DATASET CONTENT —
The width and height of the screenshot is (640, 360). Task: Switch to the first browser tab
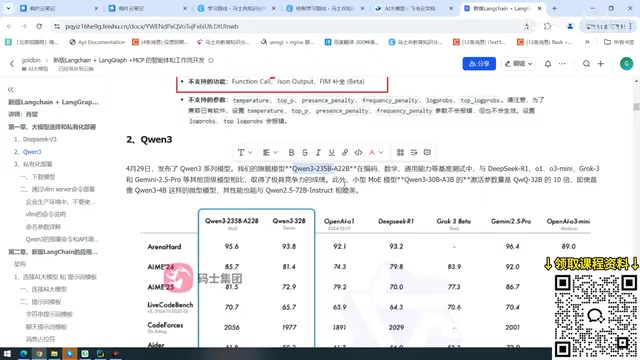coord(59,8)
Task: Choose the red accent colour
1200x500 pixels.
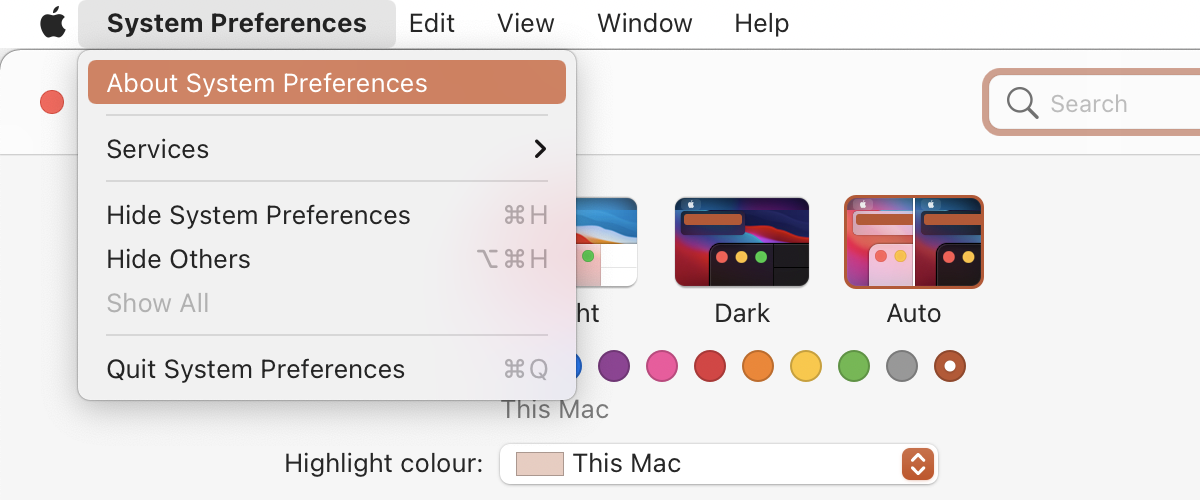Action: click(x=710, y=366)
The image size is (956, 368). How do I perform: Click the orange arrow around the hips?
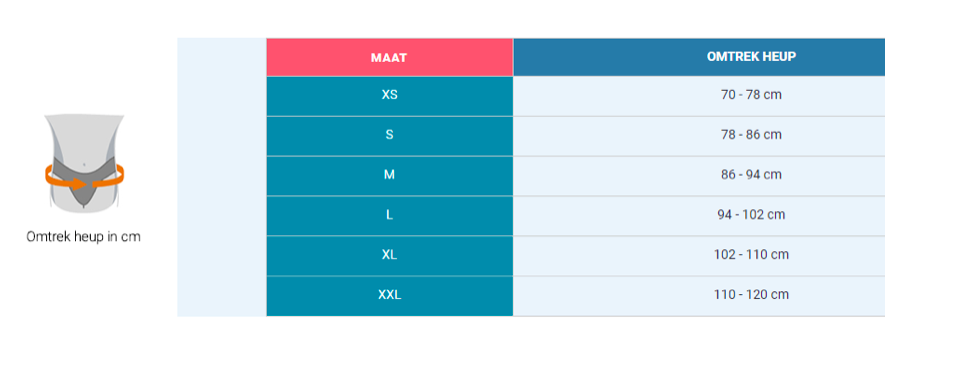tap(84, 176)
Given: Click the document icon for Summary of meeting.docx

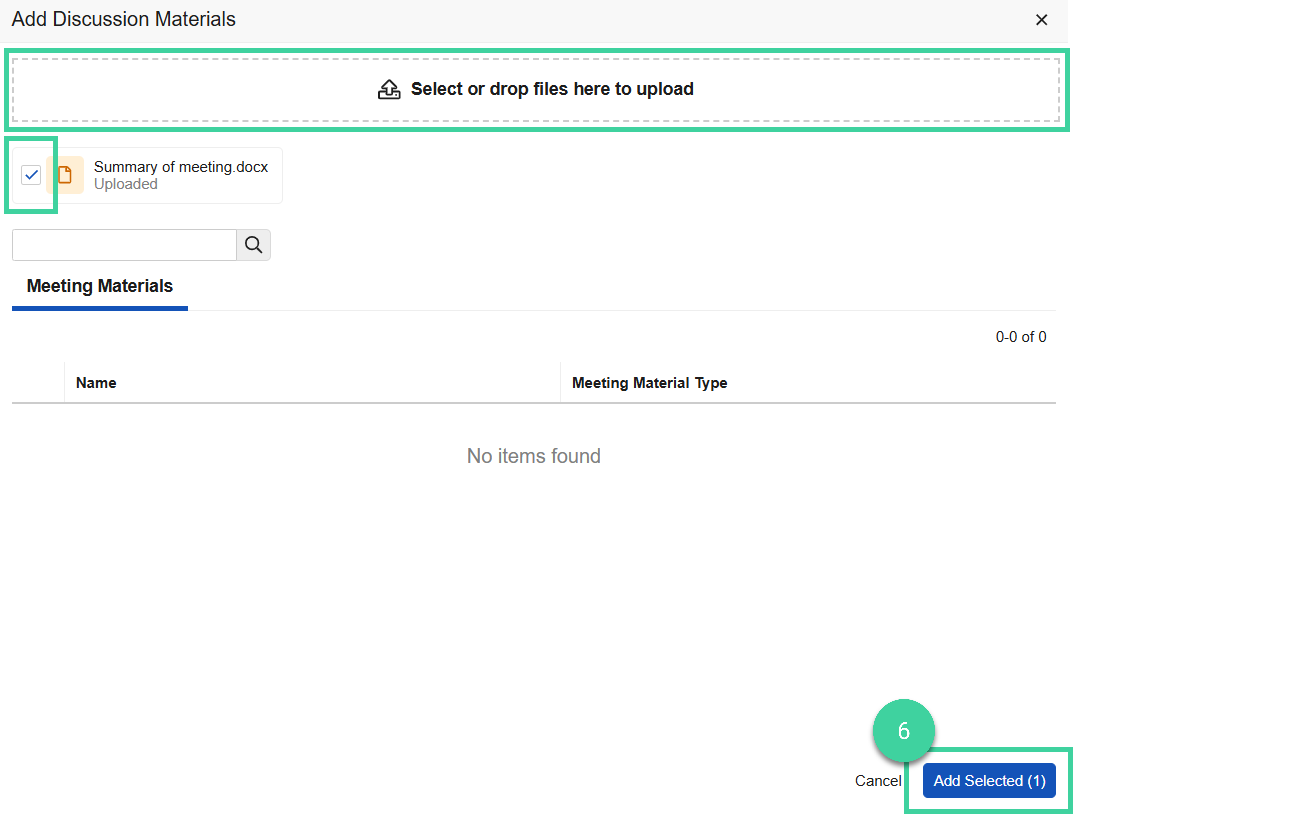Looking at the screenshot, I should pyautogui.click(x=66, y=174).
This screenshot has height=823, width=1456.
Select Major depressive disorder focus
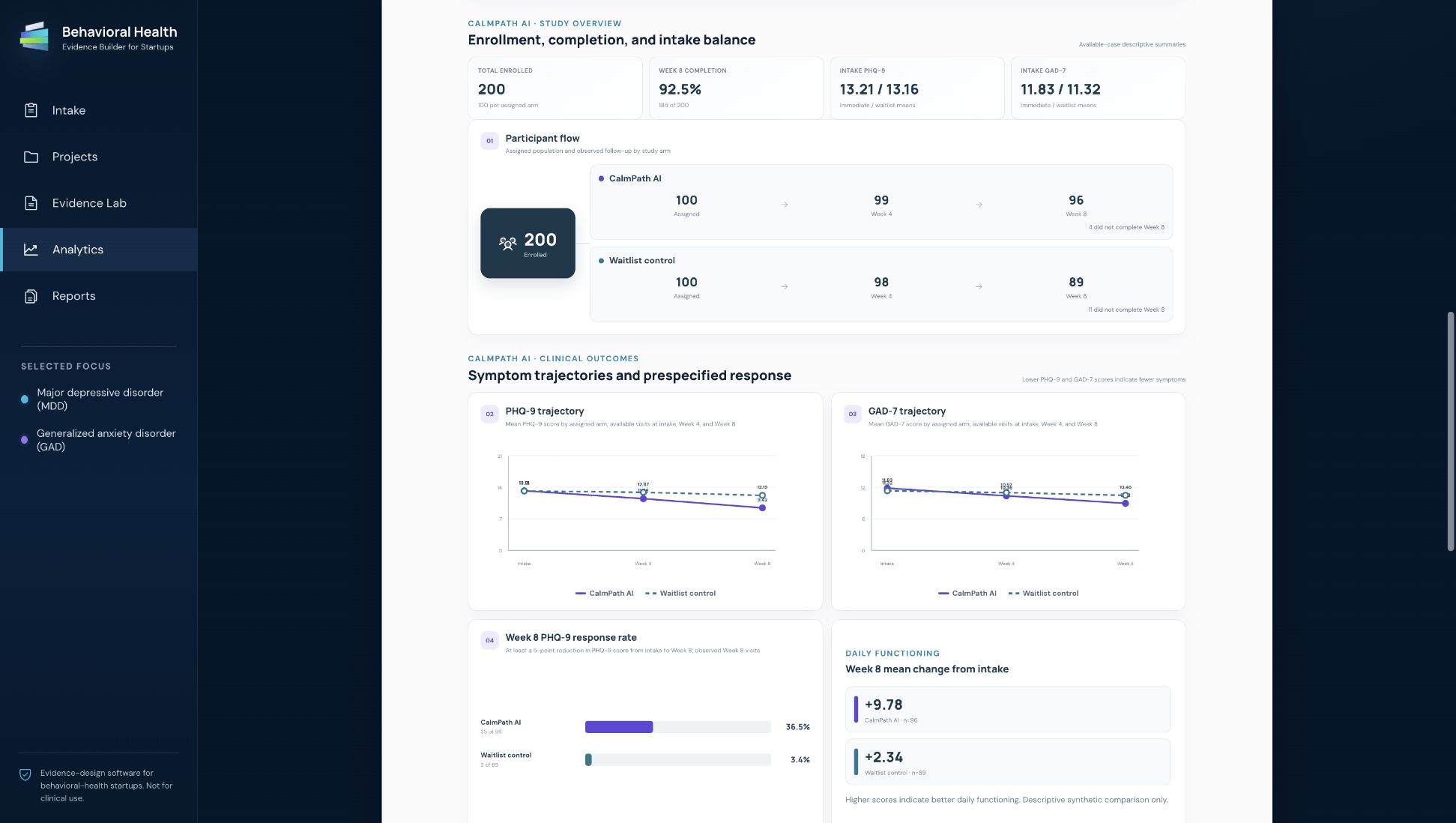pyautogui.click(x=98, y=400)
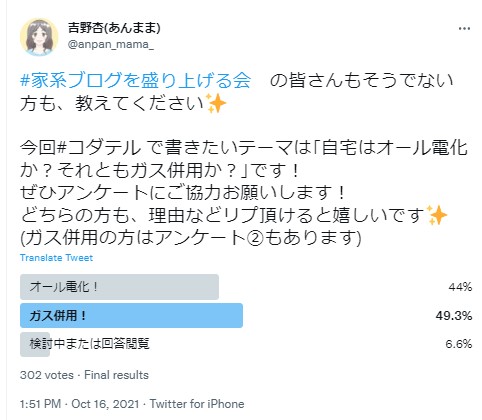Click the 44% poll percentage
This screenshot has height=420, width=482.
point(460,287)
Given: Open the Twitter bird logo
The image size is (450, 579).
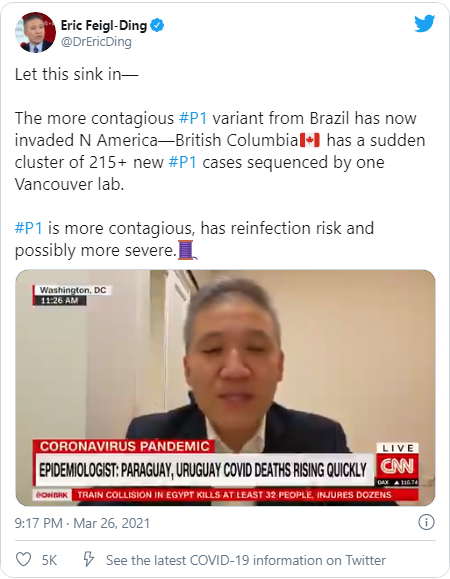Looking at the screenshot, I should coord(424,24).
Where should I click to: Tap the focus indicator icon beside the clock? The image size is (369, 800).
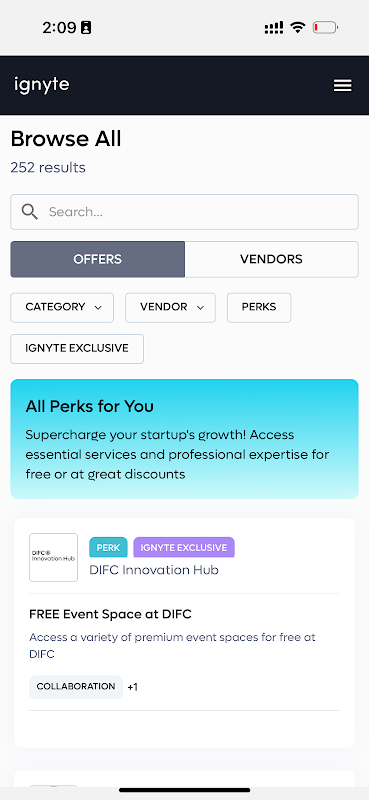click(x=86, y=28)
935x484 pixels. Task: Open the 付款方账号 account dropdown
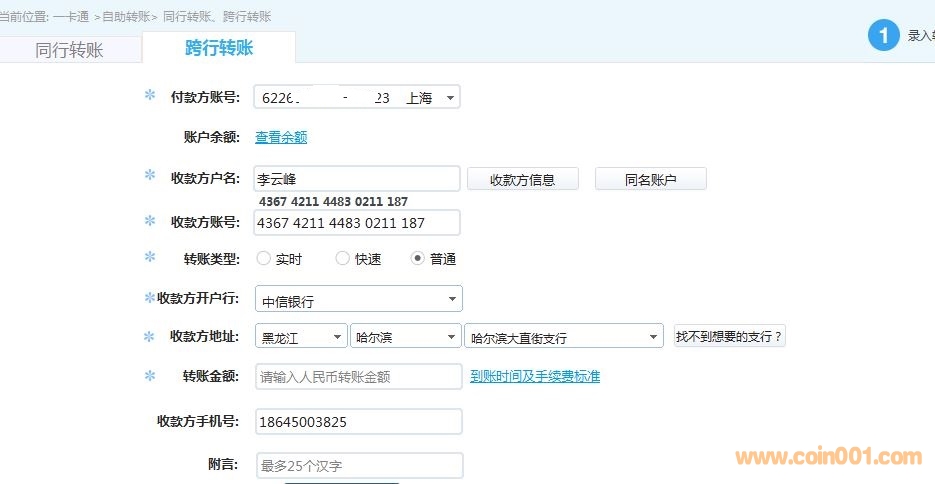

DIRECTIONS —
Copy each line from the data above that includes "Open".

RESPONSE TO THIS TASK —
Given: Open the Twitter bird logo
935x484 pixels. Task: Open the 付款方账号 account dropdown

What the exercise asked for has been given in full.